Try it — Restate word for word the material below, starting at the line that contains "At what coordinates should I click to accomplish: Click the" and stopping after the last line; skip pictures.

________________________

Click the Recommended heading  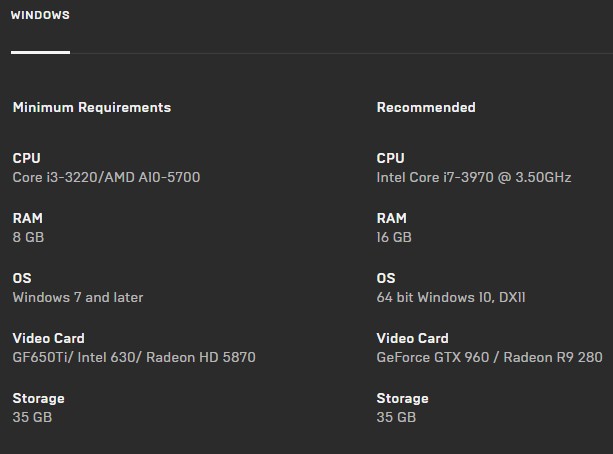coord(426,107)
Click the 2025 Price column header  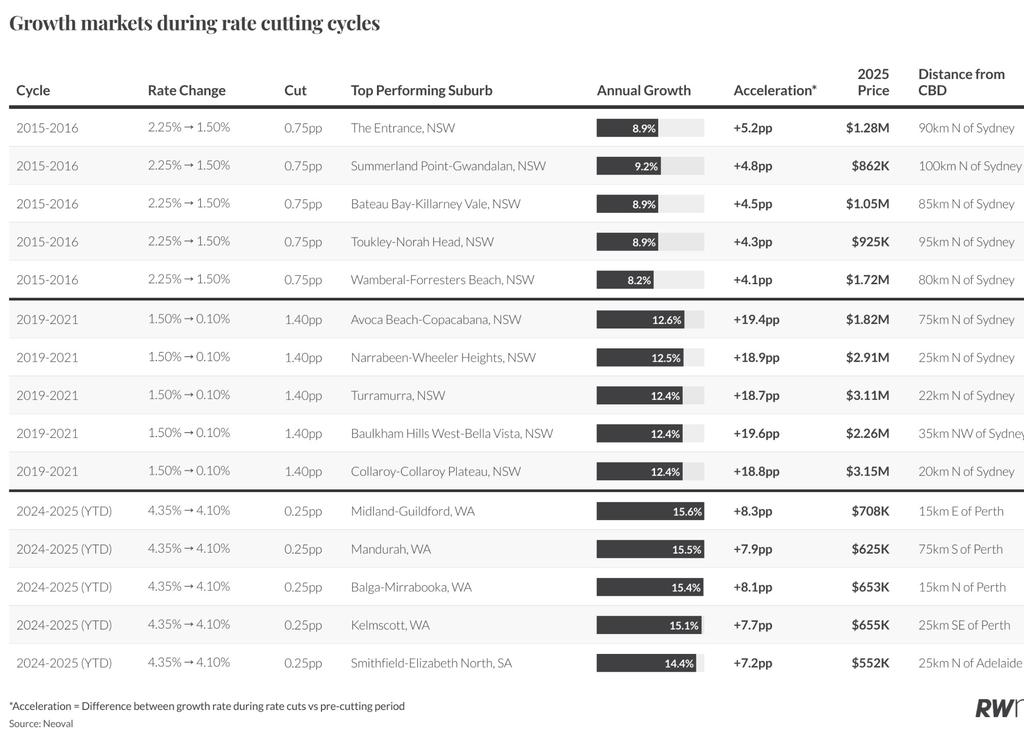coord(873,82)
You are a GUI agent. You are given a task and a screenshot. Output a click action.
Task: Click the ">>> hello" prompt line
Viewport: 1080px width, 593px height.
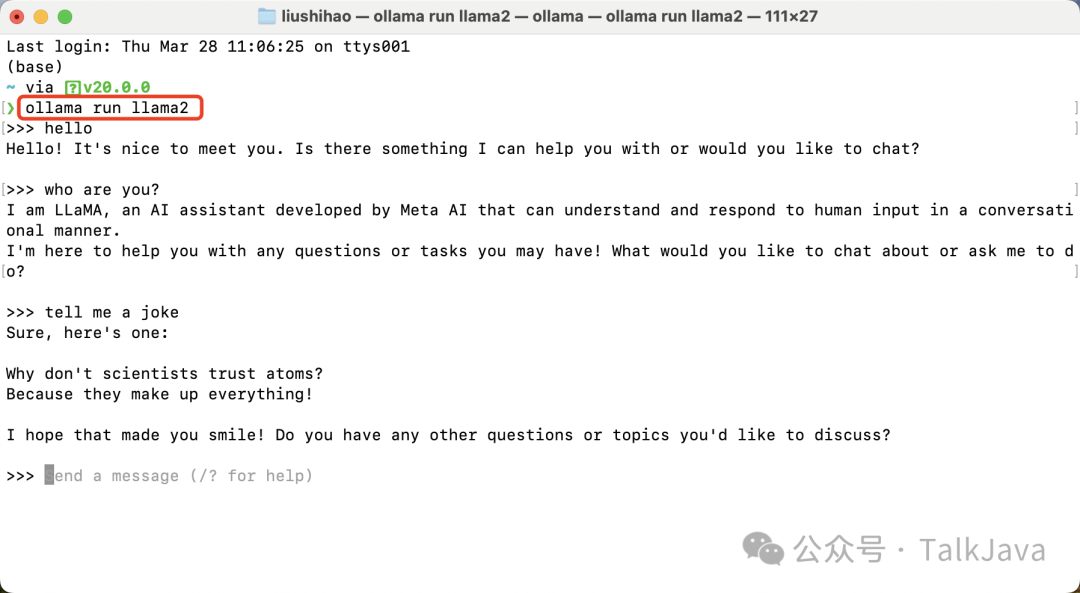pyautogui.click(x=50, y=128)
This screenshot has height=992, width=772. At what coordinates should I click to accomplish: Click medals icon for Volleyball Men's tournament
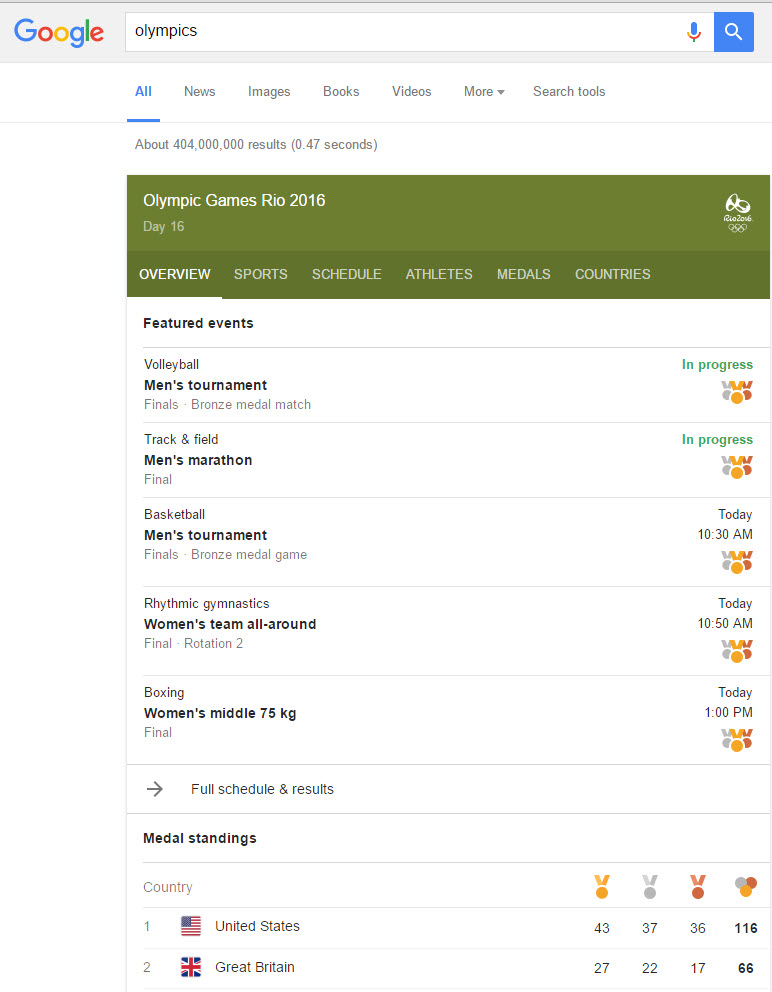[x=737, y=391]
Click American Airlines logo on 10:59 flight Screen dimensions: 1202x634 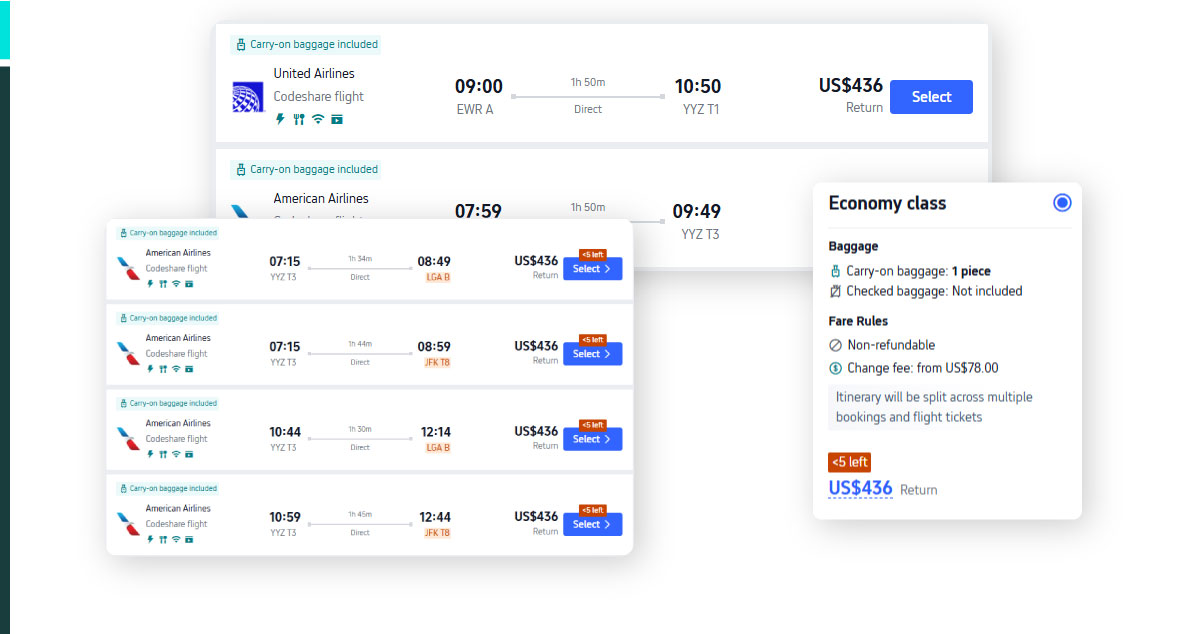click(x=128, y=524)
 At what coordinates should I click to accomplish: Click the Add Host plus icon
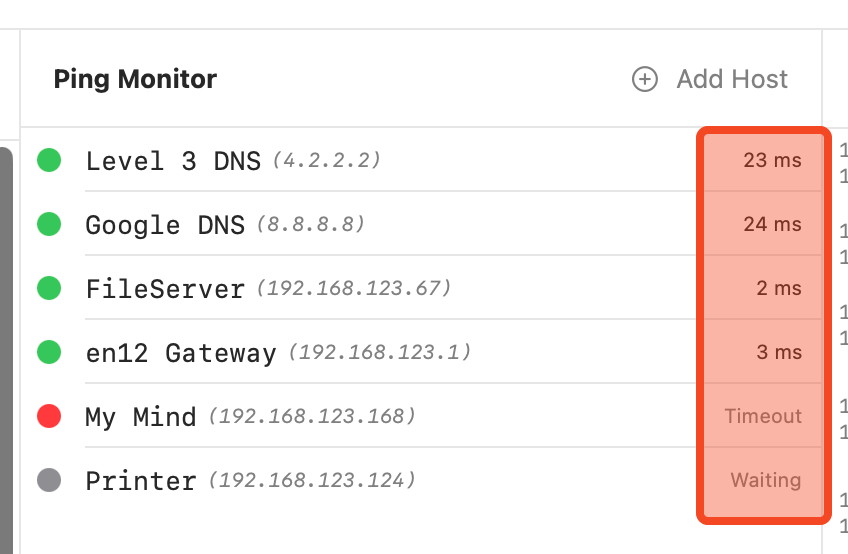[x=645, y=79]
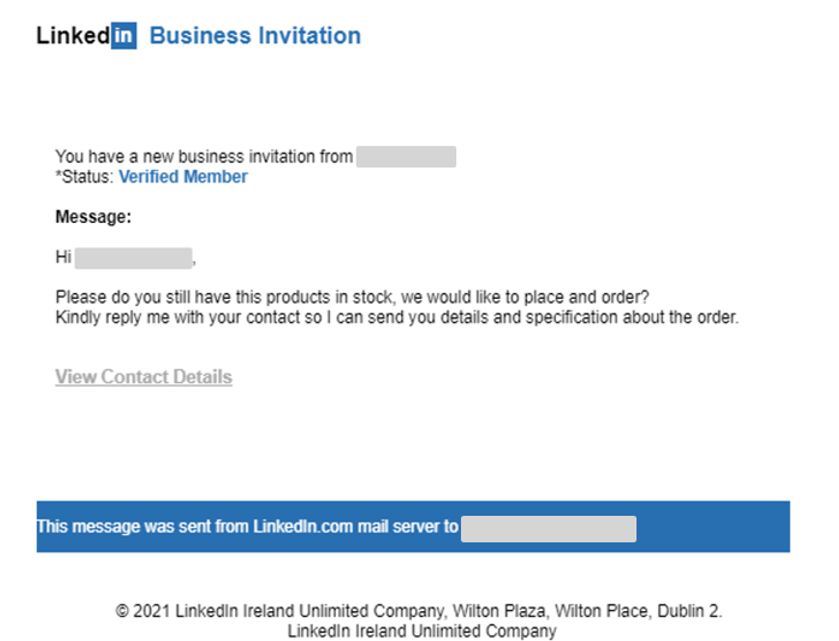This screenshot has width=839, height=641.
Task: Open the "View Contact Details" link
Action: click(x=143, y=377)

________________________

Result of this exercise —
 At what coordinates should I click to accomplish: Click the Add Host plus icon
[x=645, y=79]
This screenshot has width=839, height=641.
Task: Open the "View Contact Details" link
Action: click(x=143, y=377)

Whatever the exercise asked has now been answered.